* Task statement: Nothing in the records below should be altered when they are retyped.
----- The input -----
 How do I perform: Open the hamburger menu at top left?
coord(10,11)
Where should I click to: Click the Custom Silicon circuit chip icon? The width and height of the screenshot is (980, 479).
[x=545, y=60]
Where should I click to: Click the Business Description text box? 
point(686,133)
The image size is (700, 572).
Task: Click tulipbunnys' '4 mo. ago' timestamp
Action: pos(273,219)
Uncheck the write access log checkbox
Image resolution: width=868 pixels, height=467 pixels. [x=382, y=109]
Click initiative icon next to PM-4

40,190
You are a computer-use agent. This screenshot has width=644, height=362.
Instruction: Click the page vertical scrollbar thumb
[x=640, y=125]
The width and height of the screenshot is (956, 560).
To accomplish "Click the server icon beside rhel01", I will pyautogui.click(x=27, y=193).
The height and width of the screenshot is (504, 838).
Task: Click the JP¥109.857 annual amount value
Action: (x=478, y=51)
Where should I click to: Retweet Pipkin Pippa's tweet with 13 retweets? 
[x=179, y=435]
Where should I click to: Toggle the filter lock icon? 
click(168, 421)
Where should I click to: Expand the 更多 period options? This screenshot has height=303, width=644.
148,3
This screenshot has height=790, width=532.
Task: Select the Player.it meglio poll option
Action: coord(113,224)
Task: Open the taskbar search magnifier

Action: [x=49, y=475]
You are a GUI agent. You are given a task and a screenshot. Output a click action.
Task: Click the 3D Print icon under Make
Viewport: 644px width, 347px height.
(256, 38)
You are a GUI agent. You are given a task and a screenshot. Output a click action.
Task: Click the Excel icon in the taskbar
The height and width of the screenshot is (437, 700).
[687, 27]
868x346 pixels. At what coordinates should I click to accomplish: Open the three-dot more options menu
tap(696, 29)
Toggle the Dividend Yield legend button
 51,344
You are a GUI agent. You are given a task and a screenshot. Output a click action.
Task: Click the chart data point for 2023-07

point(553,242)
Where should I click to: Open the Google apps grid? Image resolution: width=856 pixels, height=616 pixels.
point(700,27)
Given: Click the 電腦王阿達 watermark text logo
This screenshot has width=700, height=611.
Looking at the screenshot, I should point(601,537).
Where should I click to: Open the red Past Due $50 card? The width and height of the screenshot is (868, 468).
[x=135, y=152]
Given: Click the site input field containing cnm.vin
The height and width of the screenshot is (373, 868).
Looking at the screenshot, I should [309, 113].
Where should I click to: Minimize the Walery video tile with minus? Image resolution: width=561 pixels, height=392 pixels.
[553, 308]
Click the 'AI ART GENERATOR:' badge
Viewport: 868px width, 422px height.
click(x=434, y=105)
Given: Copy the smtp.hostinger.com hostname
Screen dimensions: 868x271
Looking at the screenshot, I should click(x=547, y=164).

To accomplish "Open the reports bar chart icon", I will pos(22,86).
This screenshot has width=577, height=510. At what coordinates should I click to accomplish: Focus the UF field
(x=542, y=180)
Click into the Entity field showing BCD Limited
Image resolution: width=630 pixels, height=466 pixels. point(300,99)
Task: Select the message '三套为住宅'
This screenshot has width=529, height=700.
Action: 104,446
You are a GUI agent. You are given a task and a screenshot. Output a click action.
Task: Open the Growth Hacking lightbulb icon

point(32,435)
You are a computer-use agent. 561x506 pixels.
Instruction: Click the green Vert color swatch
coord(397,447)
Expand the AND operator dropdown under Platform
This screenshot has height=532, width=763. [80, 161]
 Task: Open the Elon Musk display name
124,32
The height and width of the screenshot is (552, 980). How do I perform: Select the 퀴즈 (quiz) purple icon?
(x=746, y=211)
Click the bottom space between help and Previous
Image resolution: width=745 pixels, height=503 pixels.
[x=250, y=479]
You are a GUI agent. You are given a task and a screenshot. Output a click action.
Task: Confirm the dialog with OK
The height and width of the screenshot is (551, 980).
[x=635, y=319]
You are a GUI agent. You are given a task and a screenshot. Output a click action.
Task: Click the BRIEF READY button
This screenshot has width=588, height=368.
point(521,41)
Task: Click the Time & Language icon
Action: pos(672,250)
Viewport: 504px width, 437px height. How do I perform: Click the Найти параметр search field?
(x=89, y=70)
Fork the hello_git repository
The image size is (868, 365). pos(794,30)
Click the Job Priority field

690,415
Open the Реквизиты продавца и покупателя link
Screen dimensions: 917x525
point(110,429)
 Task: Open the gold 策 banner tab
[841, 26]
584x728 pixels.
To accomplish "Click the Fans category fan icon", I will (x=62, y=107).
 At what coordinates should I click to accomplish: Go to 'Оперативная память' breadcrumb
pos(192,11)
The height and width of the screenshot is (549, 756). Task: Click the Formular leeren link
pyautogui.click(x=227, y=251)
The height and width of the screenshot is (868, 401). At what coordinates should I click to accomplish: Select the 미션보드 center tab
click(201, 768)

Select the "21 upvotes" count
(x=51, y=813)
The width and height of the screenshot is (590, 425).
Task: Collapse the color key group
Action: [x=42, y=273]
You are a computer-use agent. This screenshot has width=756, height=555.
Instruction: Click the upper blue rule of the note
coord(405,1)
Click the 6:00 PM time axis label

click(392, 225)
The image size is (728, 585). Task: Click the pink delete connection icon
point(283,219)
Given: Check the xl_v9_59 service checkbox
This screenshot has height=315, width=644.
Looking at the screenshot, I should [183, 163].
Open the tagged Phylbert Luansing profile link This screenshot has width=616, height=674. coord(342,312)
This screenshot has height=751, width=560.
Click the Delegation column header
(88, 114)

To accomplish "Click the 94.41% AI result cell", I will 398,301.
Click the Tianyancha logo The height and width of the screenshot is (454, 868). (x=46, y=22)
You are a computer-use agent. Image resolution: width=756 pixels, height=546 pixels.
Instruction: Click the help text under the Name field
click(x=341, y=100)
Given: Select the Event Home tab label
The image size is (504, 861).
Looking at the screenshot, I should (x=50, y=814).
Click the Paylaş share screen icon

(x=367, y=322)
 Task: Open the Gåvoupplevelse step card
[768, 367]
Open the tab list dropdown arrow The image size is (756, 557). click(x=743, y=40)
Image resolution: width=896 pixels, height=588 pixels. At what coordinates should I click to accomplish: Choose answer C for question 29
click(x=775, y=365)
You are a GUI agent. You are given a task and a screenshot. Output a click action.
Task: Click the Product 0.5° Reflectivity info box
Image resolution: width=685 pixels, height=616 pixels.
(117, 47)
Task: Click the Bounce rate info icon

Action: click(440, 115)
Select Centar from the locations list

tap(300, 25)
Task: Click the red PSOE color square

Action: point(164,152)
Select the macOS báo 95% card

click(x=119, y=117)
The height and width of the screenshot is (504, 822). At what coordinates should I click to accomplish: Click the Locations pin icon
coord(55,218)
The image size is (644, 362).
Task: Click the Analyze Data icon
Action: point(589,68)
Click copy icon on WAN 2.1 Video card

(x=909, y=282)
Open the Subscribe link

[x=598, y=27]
-----
* Answer space:
 How do I perform: Open the hamburger menu at top left?
coord(10,11)
Where should I click to: Click the Custom Silicon circuit chip icon? The width and height of the screenshot is (980, 479).
[x=545, y=60]
Where should I click to: Click the Business Description text box? 
point(686,133)
The image size is (700, 572).
Task: Click tulipbunnys' '4 mo. ago' timestamp
Action: pos(273,219)
Uncheck the write access log checkbox
Image resolution: width=868 pixels, height=467 pixels. [x=382, y=109]
Click initiative icon next to PM-4

40,190
You are a computer-use agent. This screenshot has width=644, height=362.
Instruction: Click the page vertical scrollbar thumb
[x=640, y=125]
The width and height of the screenshot is (956, 560).
To accomplish "Click the server icon beside rhel01", I will pyautogui.click(x=27, y=193).
The height and width of the screenshot is (504, 838).
Task: Click the JP¥109.857 annual amount value
Action: (x=478, y=51)
Where should I click to: Retweet Pipkin Pippa's tweet with 13 retweets? 
[x=179, y=435]
Where should I click to: Toggle the filter lock icon? 
click(168, 421)
Where should I click to: Expand the 更多 period options? This screenshot has height=303, width=644.
148,3
This screenshot has height=790, width=532.
Task: Select the Player.it meglio poll option
Action: coord(113,224)
Task: Open the taskbar search magnifier

Action: [x=49, y=475]
You are a GUI agent. You are given a task and a screenshot. Output a click action.
Task: Click the 3D Print icon under Make
Viewport: 644px width, 347px height.
(256, 38)
You are a GUI agent. You are given a task and a screenshot. Output a click action.
Task: Click the Excel icon in the taskbar
The height and width of the screenshot is (437, 700).
[687, 27]
868x346 pixels. At what coordinates should I click to accomplish: Open the three-dot more options menu
tap(696, 29)
Toggle the Dividend Yield legend button
 51,344
You are a GUI agent. You are given a task and a screenshot. Output a click action.
Task: Click the chart data point for 2023-07

point(553,242)
Where should I click to: Open the Google apps grid? Image resolution: width=856 pixels, height=616 pixels.
point(700,27)
Given: Click the 電腦王阿達 watermark text logo
This screenshot has width=700, height=611.
Looking at the screenshot, I should point(601,537).
Where should I click to: Open the red Past Due $50 card? The width and height of the screenshot is (868, 468).
[x=135, y=152]
Given: Click the site input field containing cnm.vin
The height and width of the screenshot is (373, 868).
Looking at the screenshot, I should [309, 113].
Where should I click to: Minimize the Walery video tile with minus? Image resolution: width=561 pixels, height=392 pixels.
[553, 308]
Click the 'AI ART GENERATOR:' badge
Viewport: 868px width, 422px height.
click(x=434, y=105)
Given: Copy the smtp.hostinger.com hostname
Screen dimensions: 868x271
Looking at the screenshot, I should click(x=547, y=164).

To accomplish "Open the reports bar chart icon", I will pos(22,86).
This screenshot has width=577, height=510. At what coordinates should I click to accomplish: Focus the UF field
(x=542, y=180)
Click into the Entity field showing BCD Limited
Image resolution: width=630 pixels, height=466 pixels. point(300,99)
Task: Select the message '三套为住宅'
This screenshot has width=529, height=700.
Action: 104,446
You are a GUI agent. You are given a task and a screenshot. Output a click action.
Task: Open the Growth Hacking lightbulb icon

point(32,435)
You are a computer-use agent. 561x506 pixels.
Instruction: Click the green Vert color swatch
coord(397,447)
Expand the AND operator dropdown under Platform
This screenshot has height=532, width=763. [80, 161]
 Task: Open the Elon Musk display name
124,32
The height and width of the screenshot is (552, 980). How do I perform: Select the 퀴즈 (quiz) purple icon?
(x=746, y=211)
Click the bottom space between help and Previous
Image resolution: width=745 pixels, height=503 pixels.
[x=250, y=479]
You are a GUI agent. You are given a task and a screenshot. Output a click action.
Task: Confirm the dialog with OK
The height and width of the screenshot is (551, 980).
[x=635, y=319]
You are a GUI agent. You are given a task and a screenshot. Output a click action.
Task: Click the BRIEF READY button
This screenshot has width=588, height=368.
point(521,41)
Task: Click the Time & Language icon
Action: pos(672,250)
Viewport: 504px width, 437px height. How do I perform: Click the Найти параметр search field?
(x=89, y=70)
Fork the hello_git repository
The image size is (868, 365). pos(794,30)
Click the Job Priority field

690,415
Open the Реквизиты продавца и покупателя link
Screen dimensions: 917x525
point(110,429)
 Task: Open the gold 策 banner tab
[841, 26]
584x728 pixels.
To accomplish "Click the Fans category fan icon", I will (x=62, y=107).
 At what coordinates should I click to accomplish: Go to 'Оперативная память' breadcrumb
pos(192,11)
The height and width of the screenshot is (549, 756). Task: Click the Formular leeren link
pyautogui.click(x=227, y=251)
The height and width of the screenshot is (868, 401). At what coordinates should I click to accomplish: Select the 미션보드 center tab
click(201, 768)

Select the "21 upvotes" count
(x=51, y=813)
The width and height of the screenshot is (590, 425).
Task: Collapse the color key group
Action: [x=42, y=273]
You are a computer-use agent. This screenshot has width=756, height=555.
Instruction: Click the upper blue rule of the note
coord(405,1)
Click the 6:00 PM time axis label

click(392, 225)
The image size is (728, 585). Task: Click the pink delete connection icon
point(283,219)
Given: Check the xl_v9_59 service checkbox
This screenshot has height=315, width=644.
Looking at the screenshot, I should [183, 163].
Open the tagged Phylbert Luansing profile link This screenshot has width=616, height=674. coord(342,312)
This screenshot has height=751, width=560.
Click the Delegation column header
(88, 114)

To accomplish "Click the 94.41% AI result cell", I will 398,301.
Click the Tianyancha logo The height and width of the screenshot is (454, 868). (x=46, y=22)
You are a computer-use agent. Image resolution: width=756 pixels, height=546 pixels.
Instruction: Click the help text under the Name field
click(x=341, y=100)
Given: Select the Event Home tab label
The image size is (504, 861).
Looking at the screenshot, I should (x=50, y=814).
Click the Paylaş share screen icon

(x=367, y=322)
 Task: Open the Gåvoupplevelse step card
[768, 367]
Open the tab list dropdown arrow The image size is (756, 557). click(x=743, y=40)
Image resolution: width=896 pixels, height=588 pixels. At what coordinates should I click to accomplish: Choose answer C for question 29
click(x=775, y=365)
You are a GUI agent. You are given a task and a screenshot. Output a click action.
Task: Click the Product 0.5° Reflectivity info box
Image resolution: width=685 pixels, height=616 pixels.
(117, 47)
Task: Click the Bounce rate info icon

Action: click(440, 115)
Select Centar from the locations list

tap(300, 25)
Task: Click the red PSOE color square

Action: point(164,152)
Select the macOS báo 95% card

click(x=119, y=117)
The height and width of the screenshot is (504, 822). At what coordinates should I click to accomplish: Click the Locations pin icon
coord(55,218)
The image size is (644, 362).
Task: Click the Analyze Data icon
Action: point(589,68)
Click copy icon on WAN 2.1 Video card

(x=909, y=282)
Open the Subscribe link

[x=598, y=27]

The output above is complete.